On the basis of longitudinal effect size, we recommend several objective outcome measures for clinical trials in participants with early HD. Hypothetical treatment effects defined by slower longitudinal changes in these measures would be detectable over a realistic timescale with practical sample sizes. The restricted 24 month cognitive or motor decline in the premanifest sample illustrates the greater challenge in trial design for this group.

Funding

CHDI/HighQ Foundation Inc.

Introduction

Since 2008, TRACK-HD has recorded the earliest stages of the neurodegenerative processes in presymptomatic and mild-to-moderately symptomatic individuals who carry a Huntington's disease (HD) expansion mutation in the HTT gene.1, 2 As HD is monogenetic, fully penetrant, and characterised by a long premanifest phase, it provides an opportunity for therapeutic intervention many years before overt symptom onset, when reversal or prevention of neural dysfunction might still be possible.3, 4 Several candidate treatments with potential disease-modifying effects are being tested.³ Selective reduction of mutant HTT expression is being explored in preclinical studies, and compounds suggested to promote clearance of mutant HTT are being studied in phase 1b and phase 2a trials.³ Nevertheless, so far there have been no successful disease-modifying phase 3 trials in HD; such trials ultimately rely on the development of objective and quantitative outcome measures.

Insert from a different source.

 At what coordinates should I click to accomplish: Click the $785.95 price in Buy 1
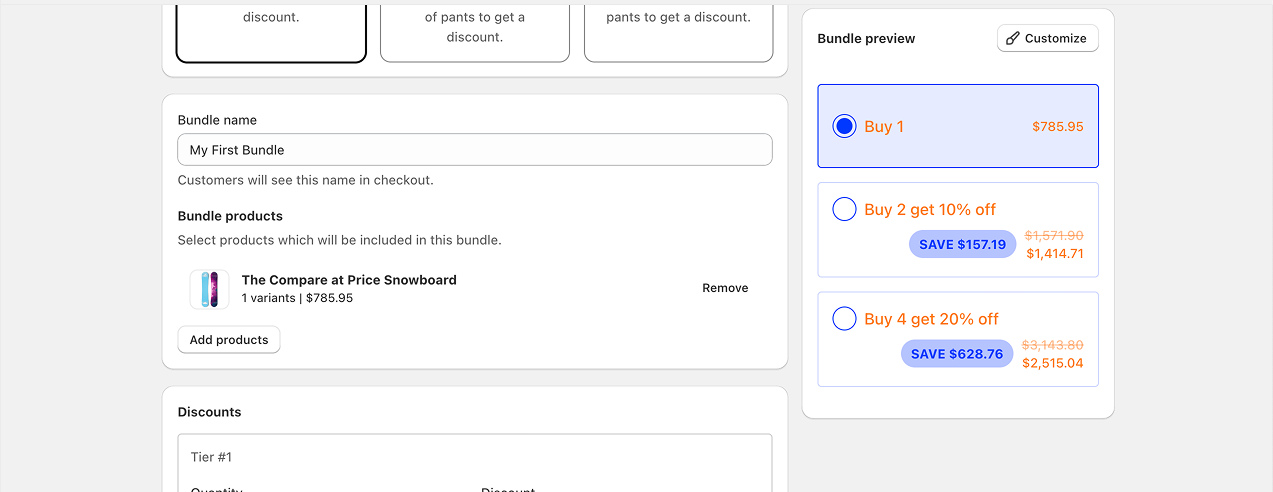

Therefore, it is highly desirable to validate measures that allow efficacy testing over relatively short intervals, with a practical number of participants who might best respond to therapeutic interventions—namely, those in the earliest stages of the disease.³

Observational studies, such as TRACK-HD,¹ have reported baseline cross-sectional findings in early HD; both TRACK-HD and PREDICT-HD⁵ have also identified subtle differences in individuals many years before predicted clinical onset, known as the premanifest or prodromal stage.⁶ Impairment has been detected with cognitive tests of emotion recognition and working memory,1, 7, 8 psychomotor processing,⁸ and visuomotor integration,⁹ as well as quantitative motor tests of involuntary movements,¹⁰ finger tapping,¹¹ grip force,¹² tongue protrusion force, and saccadic function.¹ However, these data represent cross-sectional changes that might result from an accumulation of pathogenic events that began at least 10–20 years before presentation of disease,¹³ and thus they are naturally poor estimates of the rate of progression across the shorter periods typical of clinical trials. In TRACK-HD we have previously reported significant progressive white-matter, regional, and whole-brain atrophy, accompanied by deterioration in involuntary choreatic movements and visuomotor integration, over 12 months in people with premanifest and early HD.² Other studies have shown regional brain atrophy,¹⁴ deterioration in a finger tapping task,¹⁵ and cognitive decline over 24 months in a premanifest HD population.16, 17, 18

The aim of the study is to establish a battery of sensitive and specific clinical and biological markers of disease progression. We assess which measures show change during the natural course of HD and might therefore be sensitive to therapeutic intervention, are reproducible, and are reliable across many sites over 24 months. We estimate sample sizes that might inform the design of future clinical trials and we assess the functional relevance of these measures. Although modalities such as volumetric imaging might show highly sensitive disease-related change and responses to treatment, they do not necessarily relate to a functional improvement, which is essential to establish drug efficacy. We aimed to establish the relation between such readouts and their functional effect on the disease.